= Folk communication =

Communication via folklore-based popular media channels

Folk communication (from the Portuguese folkcomunicação), also rendered as folk communication, is a communication theory concept referring to the expression and exchange of opinions, ideas, and attitudes through agents and channels derived from folklore and popular culture. It was coined by Brazilian scholar Luiz Beltrão de Andrade Lima in March 1965. The theory bridges the study of traditional communicative forms and mass media, and have become a distinct field of study within communication research, especially in Brazil.

== Origins ==
Folk communication originated in Brazil in the 1960s as a theoretical framework within the social communication sciences. It was developed by Brazilian journalist, professor, and researcher Luiz Beltrão de Andrade Lima (1918–1986), who sought to understand how marginalized populations created and sustained their own forms of communication outside institutional mass media. The term folk communication is a direct translation of folkcomunicação, was coined by Lima to capture the intersection of folklore (folk) and communication, reflecting his insight that popular agents and practices used to share information outside institutional systems were deeply rooted in folkloric traditions.
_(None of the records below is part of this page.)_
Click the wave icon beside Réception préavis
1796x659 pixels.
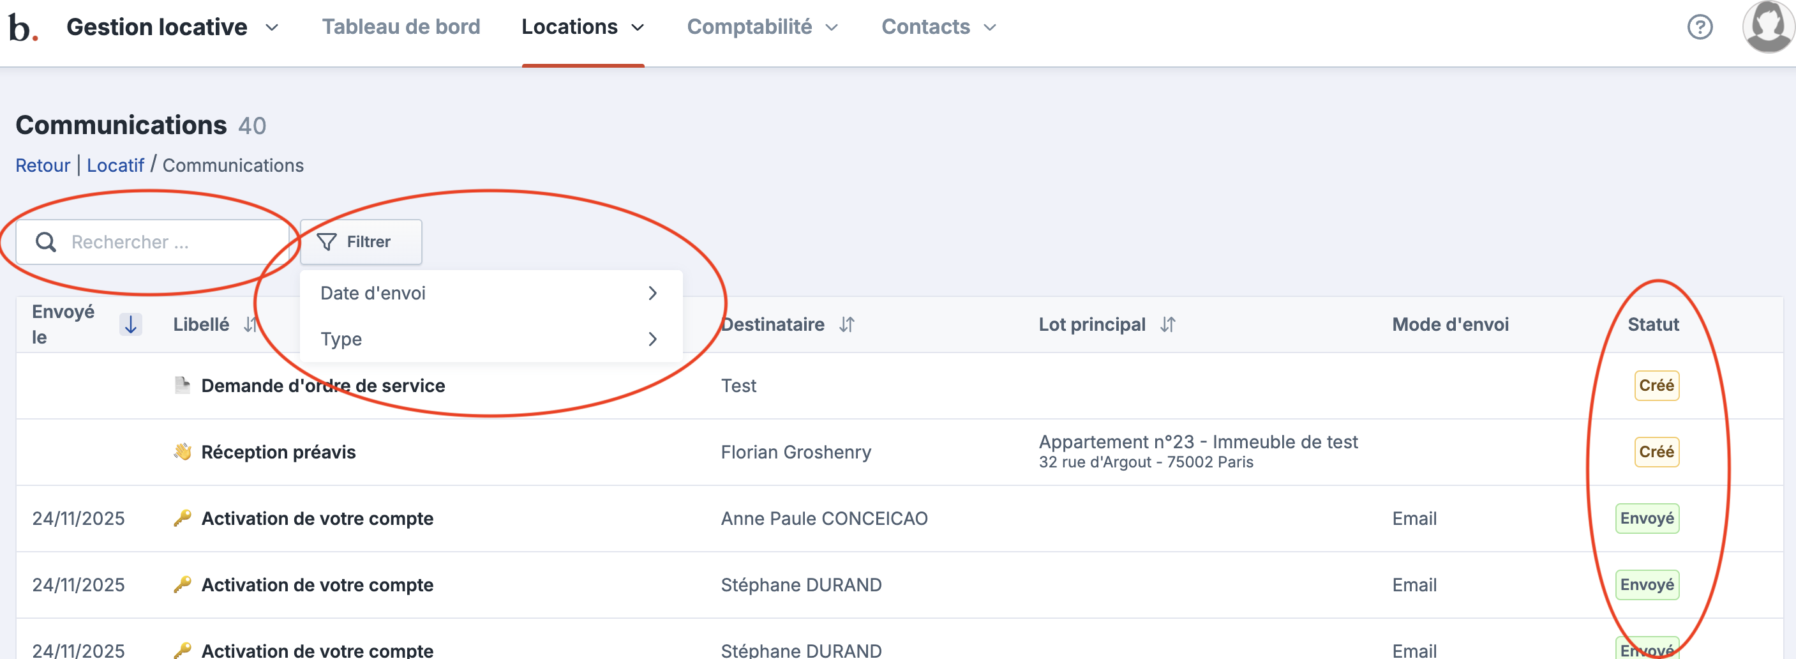click(183, 452)
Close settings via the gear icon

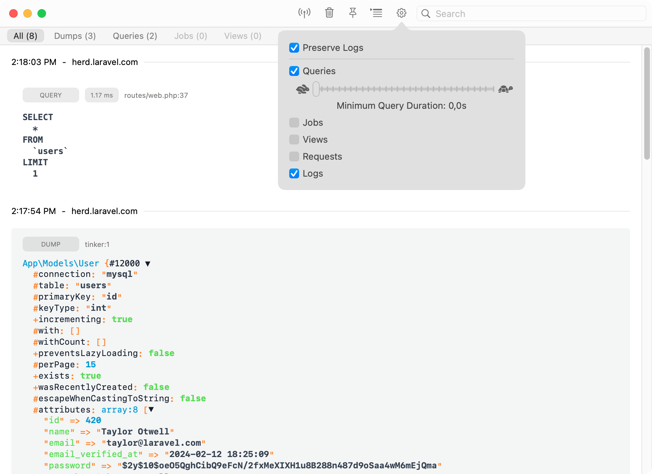[x=401, y=13]
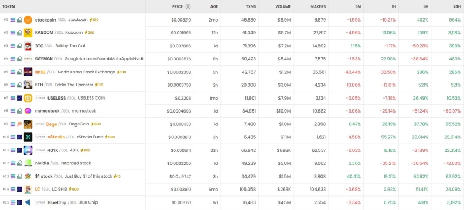This screenshot has height=210, width=464.
Task: Sort tokens by AGE column header
Action: [x=214, y=6]
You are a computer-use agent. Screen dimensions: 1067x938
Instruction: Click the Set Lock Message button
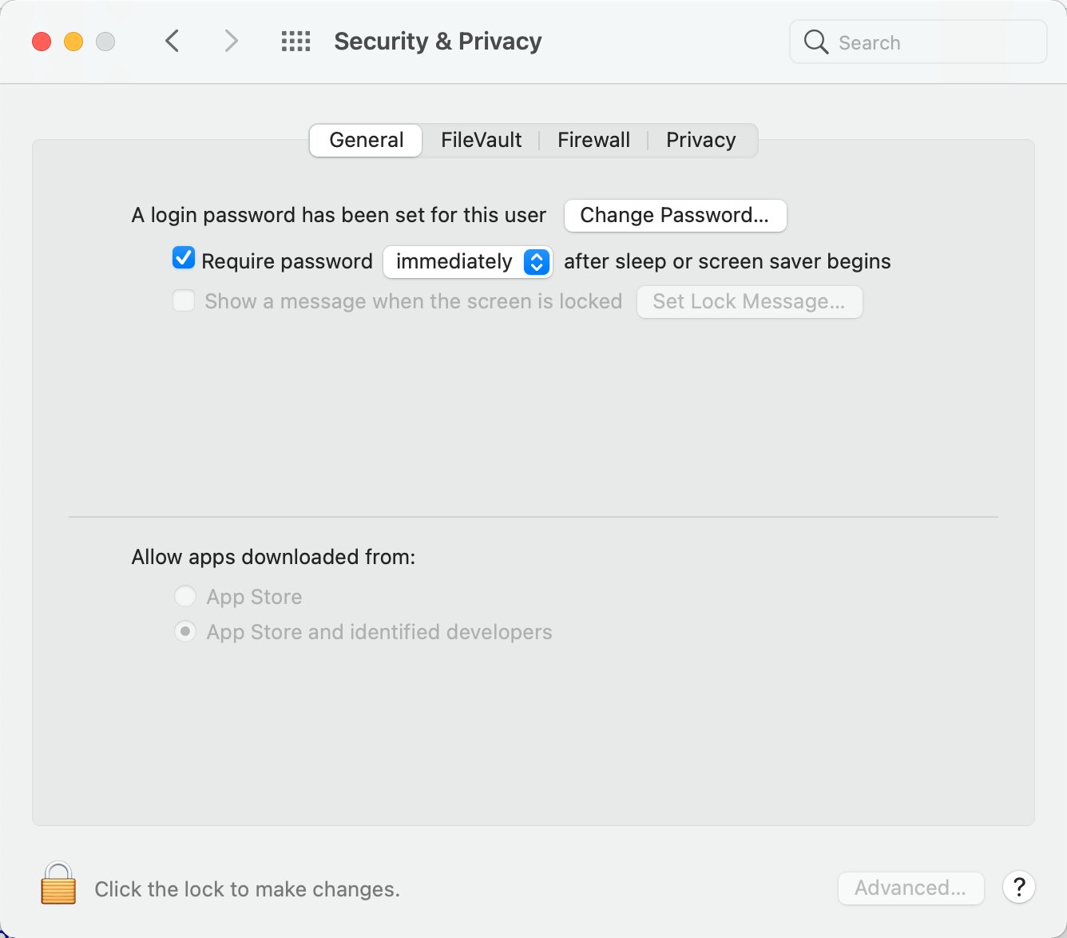click(749, 302)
Beltrão’s interest in alternative forms of information dissemination began after observing how traditional expressions of popular culture—such as oral storytelling, ex-votos, and festivals—served communicative functions in communities often excluded from mainstream discourse. Lima's reflections emerged in the context of Brazil's sharp economic disparities and cultural diversity, where many citizens lacked access to dominant channels like newspapers, radio, and television. His first published articulation of the theory appeared in March 1965, in a scholarly article that examined the ex-voto as a journalistic medium. Enrolling in the inaugural doctoral program in Communication at the University of Brasília, Lima presented his thesis in 1967 under the title Folkcomunicação: um estudo dos agentes e dos meios populares de informação de fatos e expressão de ideias ("Folk communication: a study of the agents and the popular means of information of facts and expression of ideas"). However, dissemination of his ideas was hindered during the military dictatorship in Brazil (1964–1985), as the theory implicitly critiqued public policies by recognizing the political and expressive dimensions of popular culture.

== Concept ==
Folk communication is defined by Lima as the exchange of information and expression of opinions, ideas, and attitudes among the masses through agents and means rooted in folklore and popular culture. These include storytellers, street vendors, festival performers, and religious figures who act as intermediaries between the masses and dominant communication systems.
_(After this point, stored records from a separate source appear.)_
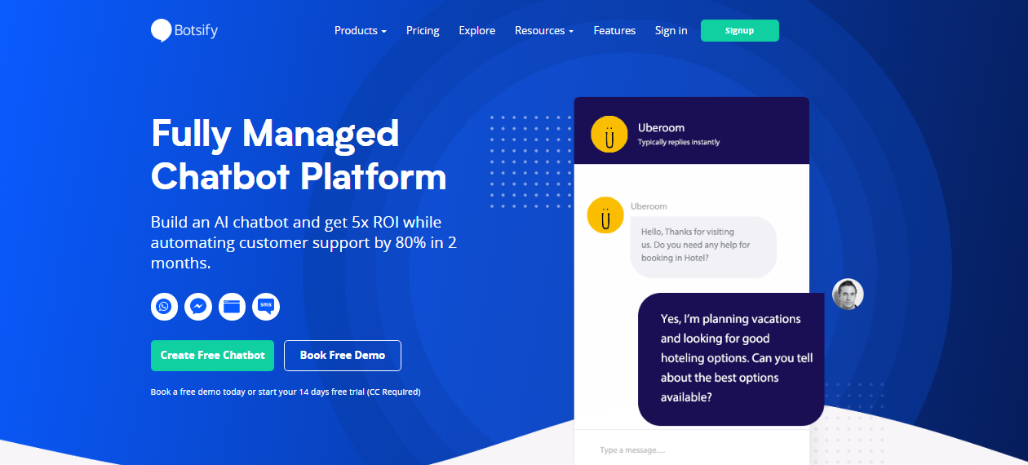
Task: Navigate to Features in the navbar
Action: tap(614, 30)
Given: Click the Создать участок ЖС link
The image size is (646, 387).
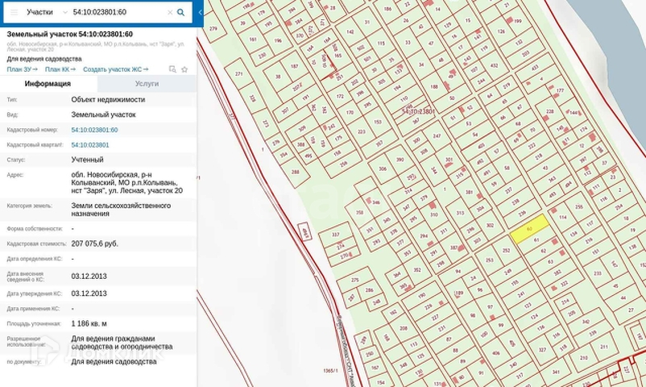Looking at the screenshot, I should tap(113, 69).
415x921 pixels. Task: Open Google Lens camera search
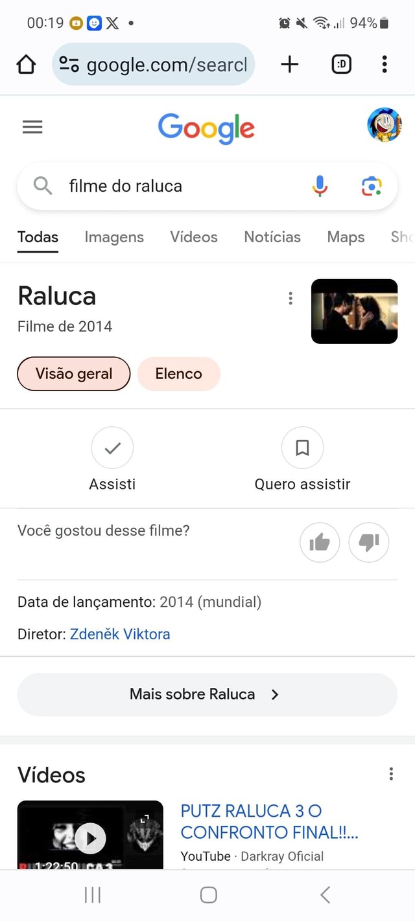(371, 186)
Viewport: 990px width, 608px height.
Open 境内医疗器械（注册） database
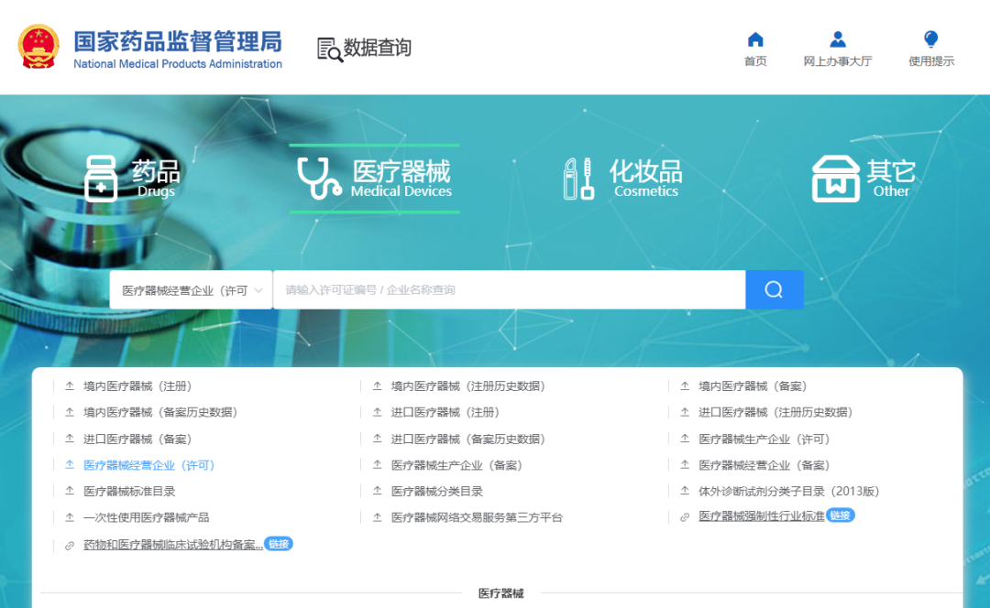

The theory highlights the role of "folk communicators"—opinion leaders who interpret mass media content for their communities and relay local concerns back to formal institutions. This aligns with the multi-step flow theory of communication proposed by Elihu Katz and Paul Lazarsfeld. These mediators help translate, filter, and contextualize information, making it accessible to audiences who may be excluded due to cultural, geographic, economic, or ideological barriers.